Mas Hilmy dan Mbak Rini, ada 4 jenis elemen yang ingin kutitipkan pada kalian. Tolong sampaikan pada anak-anak kalian.

1. Kerang laut. Kuambil ini dari pantai klayar, Pacitan, -tempat kita berpelsir waktu itu mas-. Aku sudah bilang pada makhluk-makhluk klayar, “aku pinjam ini (kerang itu-red), suatu saat akan ada seorang pemuda gagah perkasa atau seorang gadis jelita yang wajahnya begitu Indonesia datang kemari dan mengembalikan yang bukan haknya ini”

2. Batu gunung. Ini kumintakan dari seorang teman, batu ini adalah batu merapi sebelum terjadi erupsi, kuharap ia (anak-anak kalian) bisa meletakkanya kembali di gunung itu dengan bulir-bulir keringatnya, dengan semangat-semangat pantang menyerahnya, dengan segenap rasa Indonesianya.

3. Pasir kali. Pasir kali ini melambangkan proses, menyimbolkan kurir rindu antara dua insan, gunung dan lautan. Pasir ini adalah salam yang diucapkan melalui batu gunung, karena hujan ia tergelontor ke sungai (kali). Lalu menggelinding dan terpecah menjadi keping pasir yang terlepas ke lautan.

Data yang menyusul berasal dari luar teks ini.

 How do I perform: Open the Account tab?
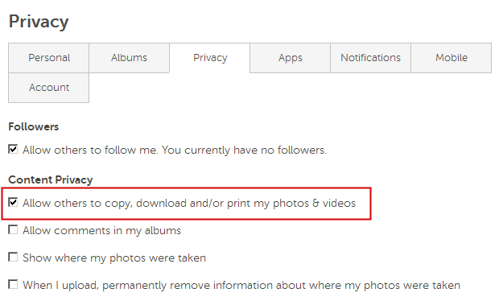(49, 88)
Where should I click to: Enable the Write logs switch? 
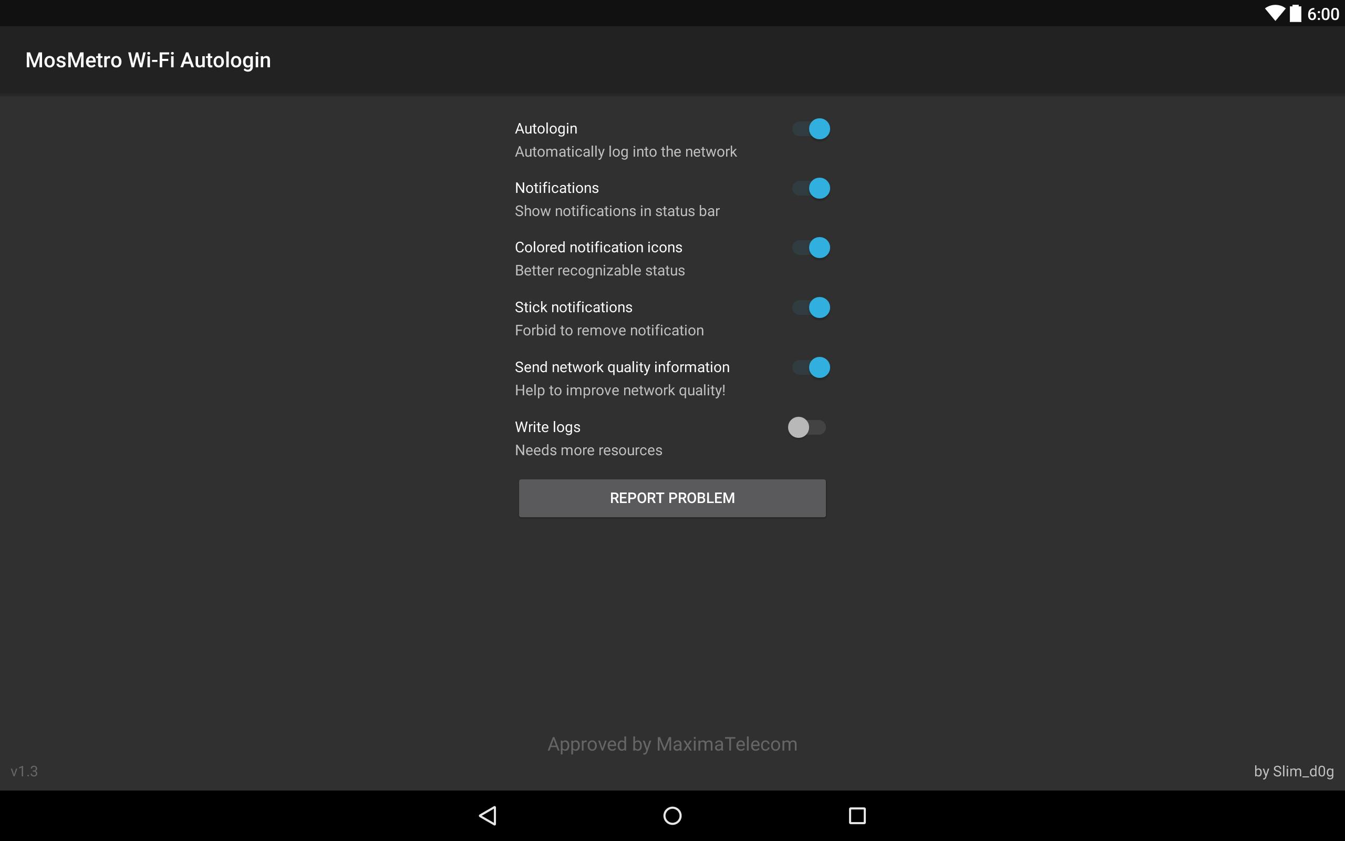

4. Udara. Ini kusisipkan untuk memenuhi kotak kecilku ini. Udara ini adalah elemen yang tidak hanya menjadi yang terpenting dalam kotak kecil ini, tetapi juga menjadi elemen terpenting bagi makhluk bumi. Biarkan anak-anak kalian menghirupnya, menjadi energi-energi Indonesia yang berkelimpahan.

Mas, Mbak, kuamanahkan ini agar menjadi amanah bagi anak-anak kalian yang juga mendapat amanah dari Alloh untuk menjaga BumiNya. Gunung, laut dan berbagai tempat lainnya adalah sarana bagi mereka untuk mampu melihat bumi Indonesia yang begitu indah tak terkira.

“Sungguh, Indonesiamu sangat indah, Nak”



Friday, March 1, 2013

Rasa Saja



Semakin hari bathinku semakin tercekat

Semakin bulan deritaku semakin melekat

Semakin tahun ada ingat tentangmu yang tidak minggat-minggat

Semakin windu rupamu sudah tak lagi merakyat

Semakin abad ternyata dirimu semakin terlihat seperti malaikat

Semakin lama dan selama-lamanya rasa itu hanyalah rasa saja.